Abstract: What Is Parent Engagement in Early Childhood Education? Depends Who You ASK (Society for Prevention Research 27th Annual Meeting)

354 What Is Parent Engagement in Early Childhood Education? Depends Who You ASK

Thursday, May 30, 2019
Seacliff B (Hyatt Regency San Francisco)
* noted as presenting author
Deborah Gross, Ph.D., Professor, Johns Hopkins University, Baltimore, MD
Amie F. Bettencourt, Ph.D., ChiPP Project Director, The Fund for Educational Excellence, Baltimore, MD
Kathryn Taylor, MPH, student, The Johns Hopkins University, Baltimore, MD
Lucine Francis, PhD, Post-doctoral Fellow, The Johns Hopkins University, BALTIMORE, MD
Kelly Bower, PhD, Assistant Professor, The Johns Hopkins University, BALTIMORE, MD
Introduction: It is well documented that parent engagement in early learning is essential for young children’s academic success. Many urban districts recognize the importance of parent engagement and have invested their limited resources in offices dedicated to promoting parent engagement. Despite such investments, many districts serving low-income families struggle with low parent engagement.

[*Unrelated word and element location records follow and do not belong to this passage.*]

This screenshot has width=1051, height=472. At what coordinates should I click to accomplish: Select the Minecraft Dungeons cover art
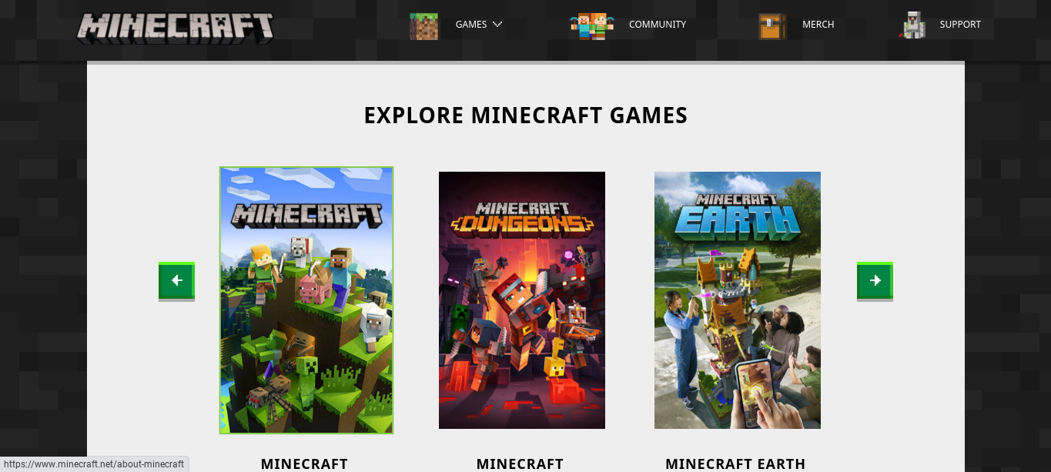pyautogui.click(x=522, y=300)
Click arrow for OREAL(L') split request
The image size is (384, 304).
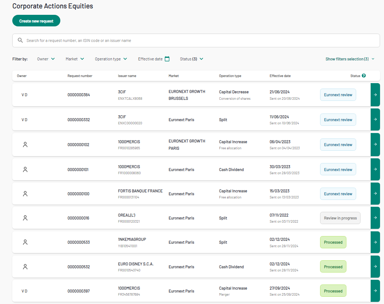(x=375, y=218)
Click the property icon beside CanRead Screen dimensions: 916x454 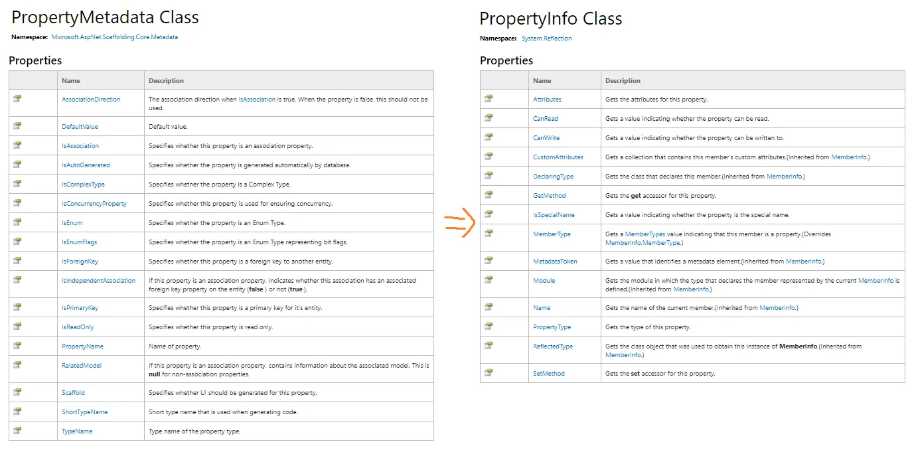489,118
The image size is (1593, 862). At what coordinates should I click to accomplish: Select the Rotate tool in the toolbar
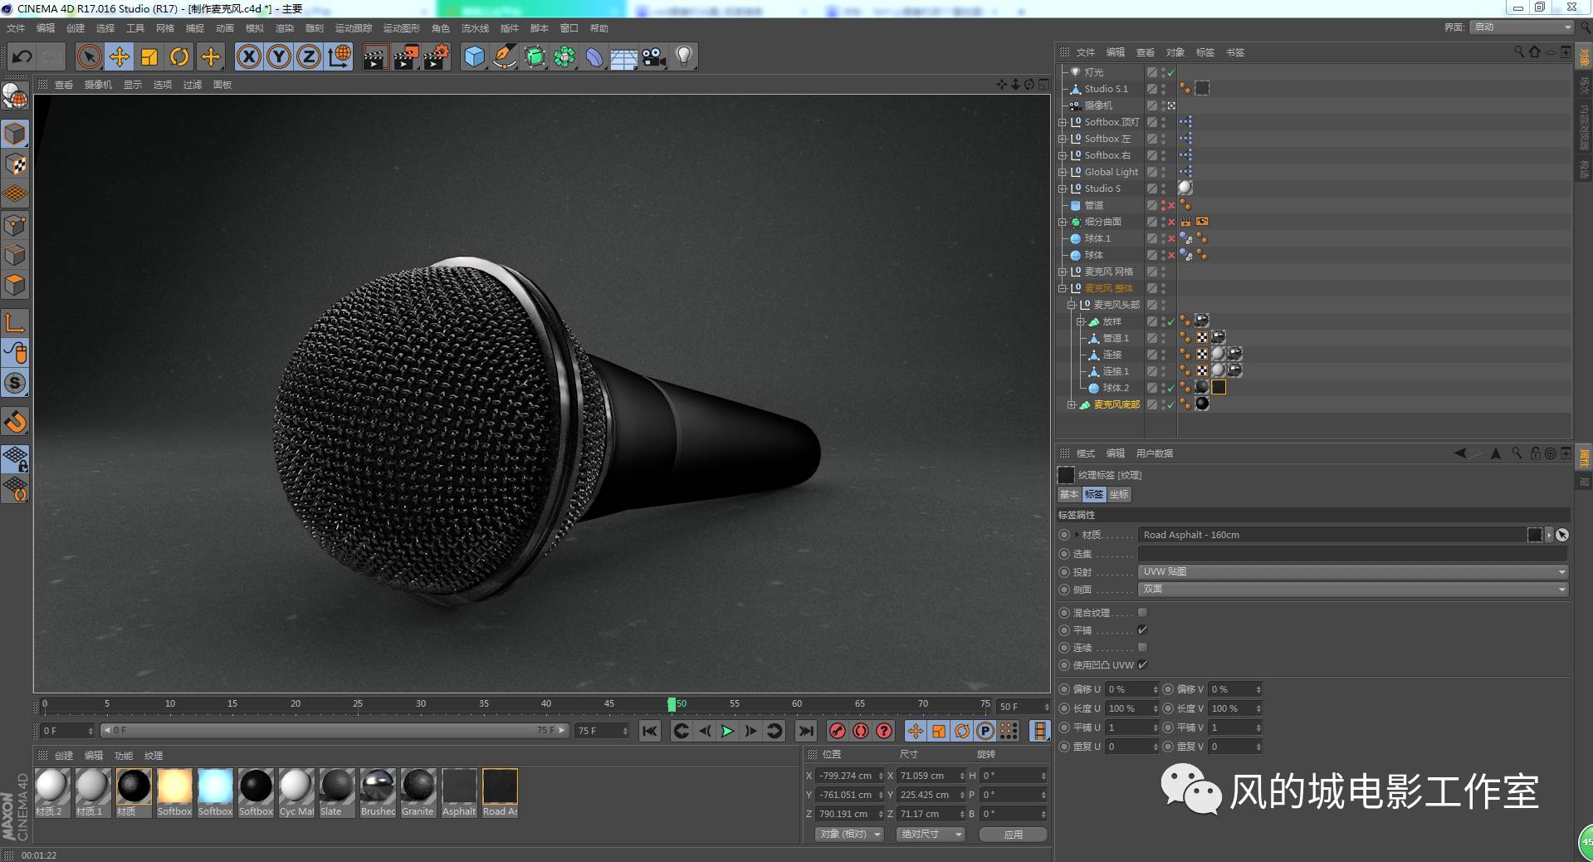pos(179,56)
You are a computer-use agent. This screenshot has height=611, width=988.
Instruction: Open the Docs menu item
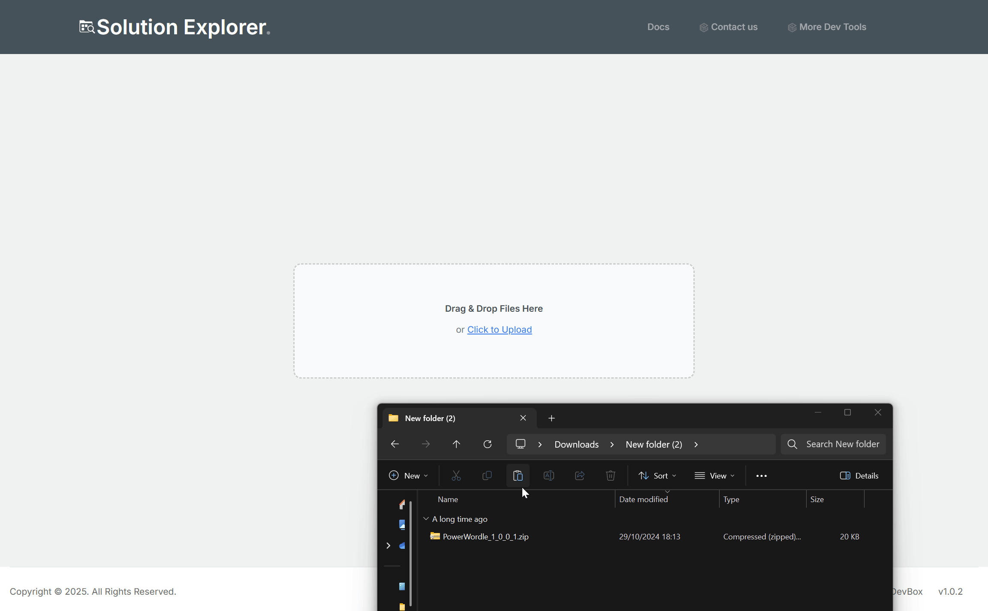(658, 27)
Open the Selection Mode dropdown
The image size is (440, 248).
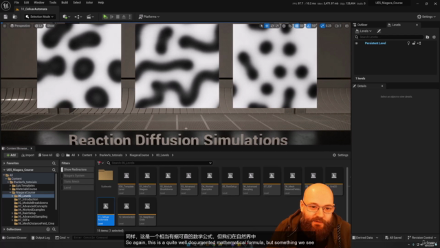(40, 17)
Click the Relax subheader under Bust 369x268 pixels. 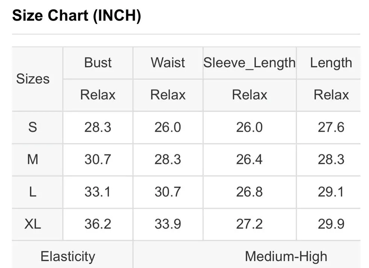click(98, 95)
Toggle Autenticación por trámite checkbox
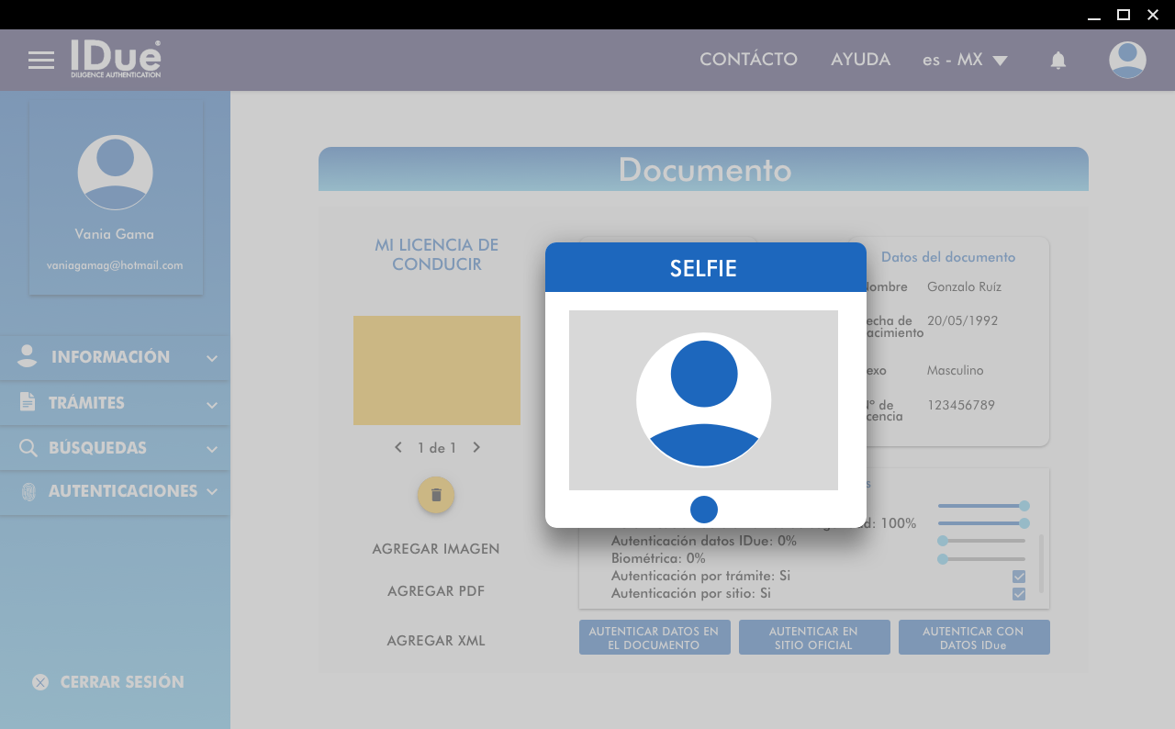This screenshot has width=1175, height=729. coord(1018,577)
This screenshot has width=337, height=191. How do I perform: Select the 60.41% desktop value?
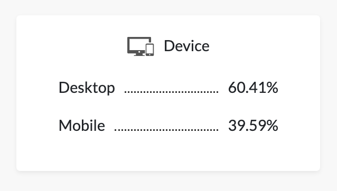[253, 88]
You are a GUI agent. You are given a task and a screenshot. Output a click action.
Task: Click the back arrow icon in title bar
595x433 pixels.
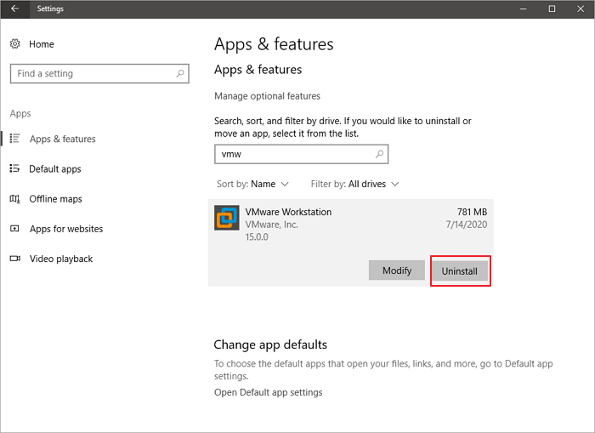click(x=14, y=9)
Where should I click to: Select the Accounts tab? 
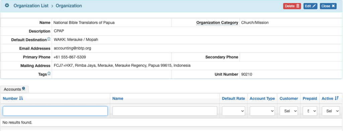14,89
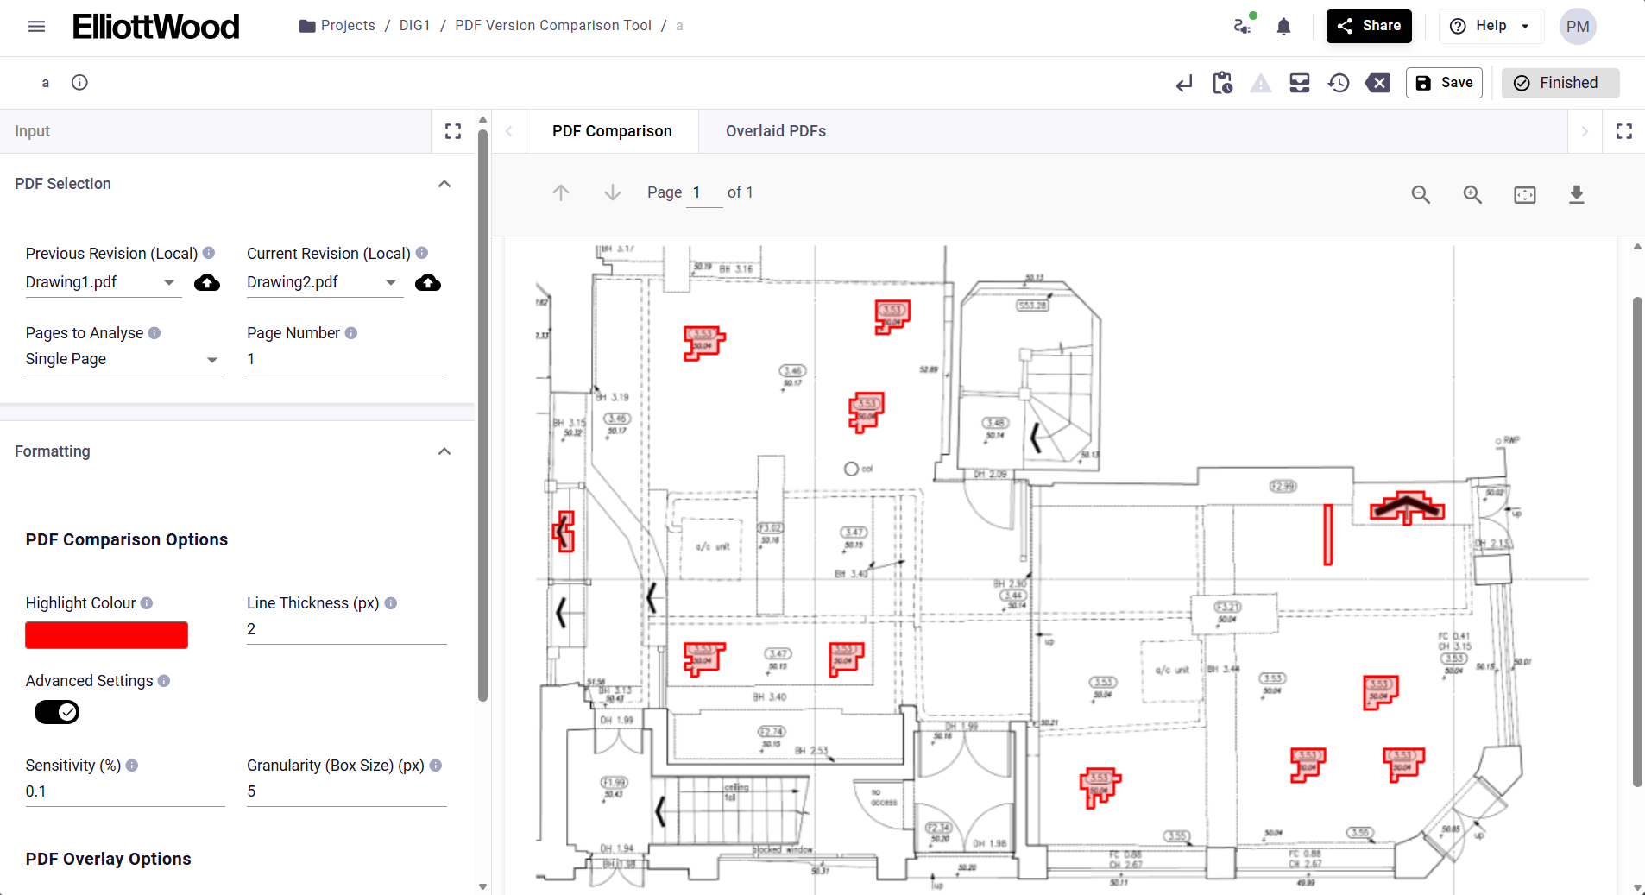Image resolution: width=1645 pixels, height=895 pixels.
Task: Collapse the Formatting section
Action: [x=444, y=451]
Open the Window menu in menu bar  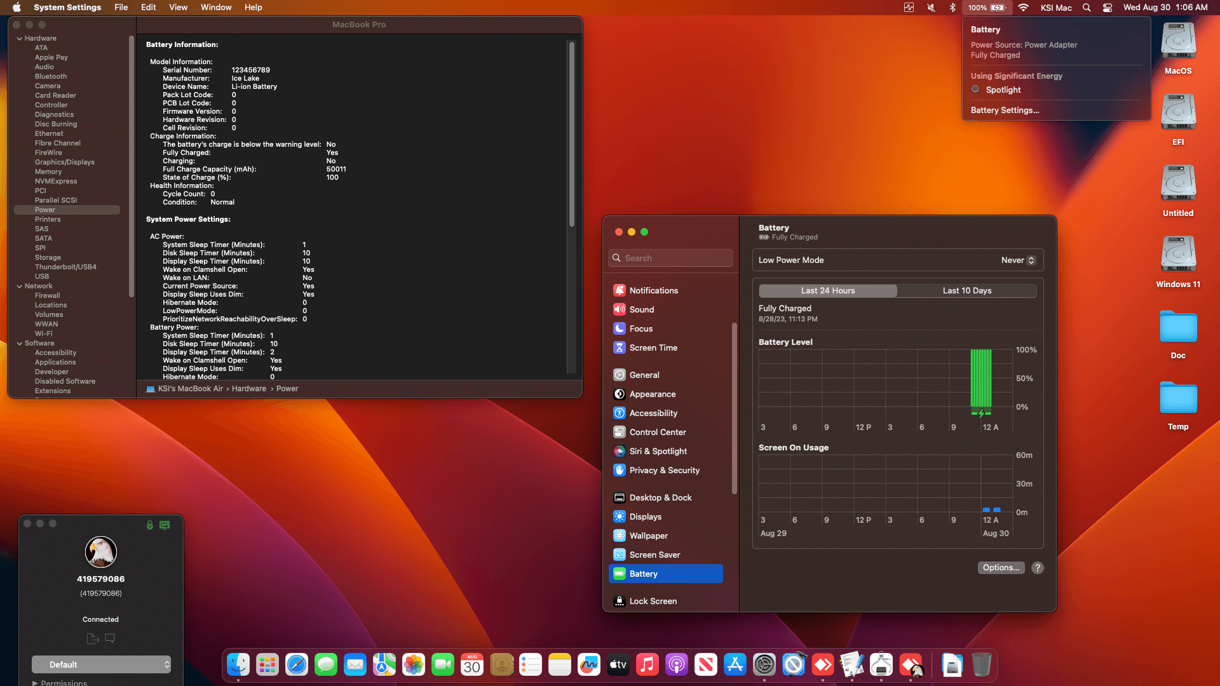click(215, 8)
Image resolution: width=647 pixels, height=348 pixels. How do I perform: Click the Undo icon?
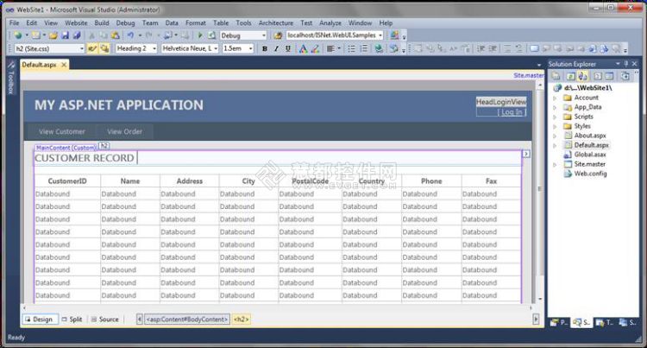coord(130,35)
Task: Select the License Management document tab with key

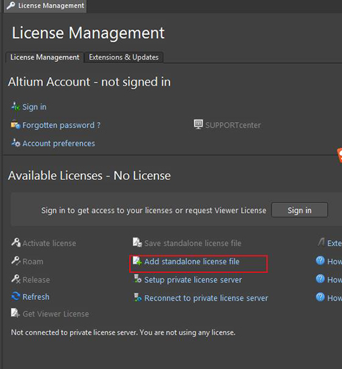Action: tap(45, 5)
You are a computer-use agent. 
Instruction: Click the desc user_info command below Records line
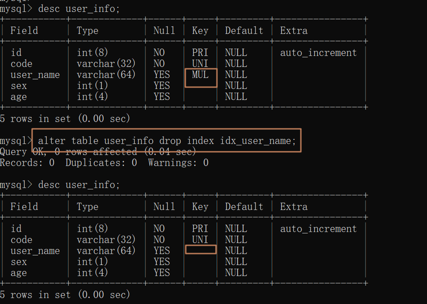[79, 185]
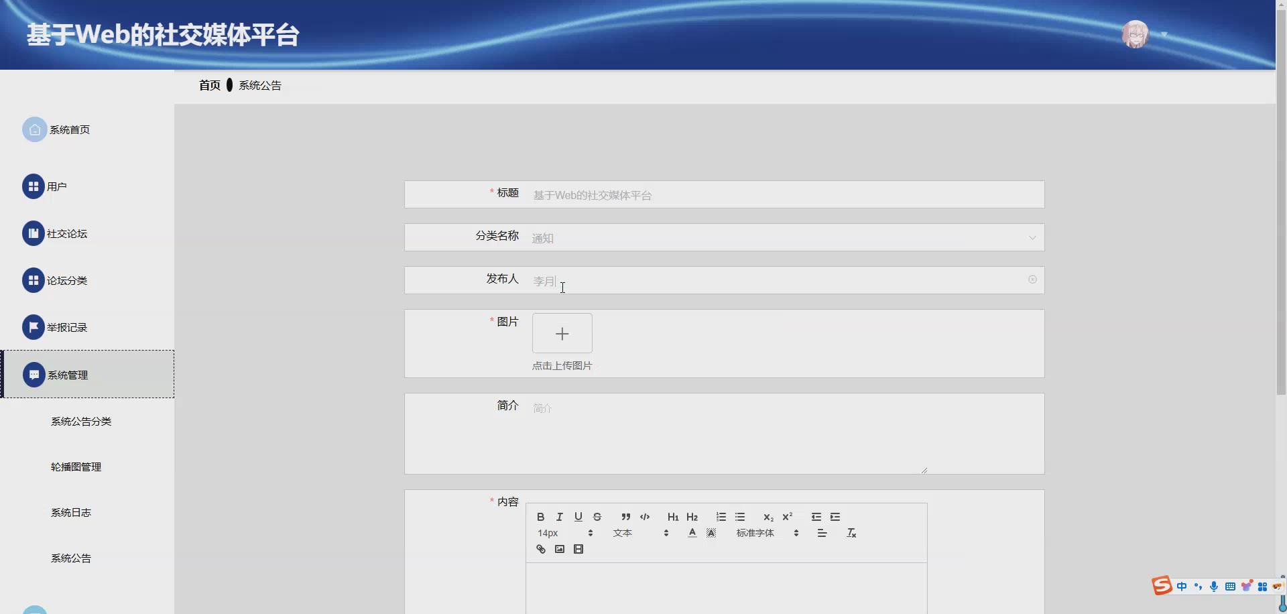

This raises questions about whether there is a shared understanding of what constitutes meaningful parent engagement and how best to promote it. Using a qualitative descriptive design, this study explored defining characteristics of parent engagement in early learning from the perspective of multiple Baltimore City Public Schools (BCPS) stakeholders: parents, teachers, principals, early childhood staff, district leaders, and community leaders.

Methods: BCPS is a large urban district serving a predominantly African American (79%) and low-income (55%) population. To maximize sample variability, we recruited BCPS personnel and parents from schools differing on geography, kindergarten readiness scores, school climate survey response rates, and family context (e.g., parent language, homelessness, history of incarceration). Individual interviews were conducted with 63 PreK and Kindergarten parents, school staff, district leaders, and community leaders and transcribed verbatim; data were coded using content analysis and compared across stakeholder groups.

Results: Analyses yielded 39 codes representing 10 overarching themes including definitions of parent engagement, home-based activities (e.g., reading with your child, checking school materials), school-based activities (e.g., volunteering in the classroom, attending parent-teacher conferences), parental knowledge of what happens in child’s school, parent-teacher-school communication (e.g., content of communication, direction of communication), trust, affective qualities of the parent-teacher-school relationship, and parents’ understanding of their impact on their child’s learning. Thematic comparisons revealed key differences by stakeholder group in what behaviors were indicative of an engaged parent. For example, 100% of parents described strategies for making learning fun compared to ≤15% for all other stakeholder groups. School-based staff were more likely to describe getting the child to school every day (53%) than were parents (0%). Principals were more likely to describe parent participation in decision-making (65%)than were parents (4%).

Conclusions: Wide differences in how different stakeholders describe parent engagement have implications for how districts are seeking to promote parent engagement in early learning. Results will be discussed in terms of 3 completing models for how different stakeholders understand the role of parent engagement in promoting young children’s academic success: a parent investment model, a teacher investment model, and a parent social capital model.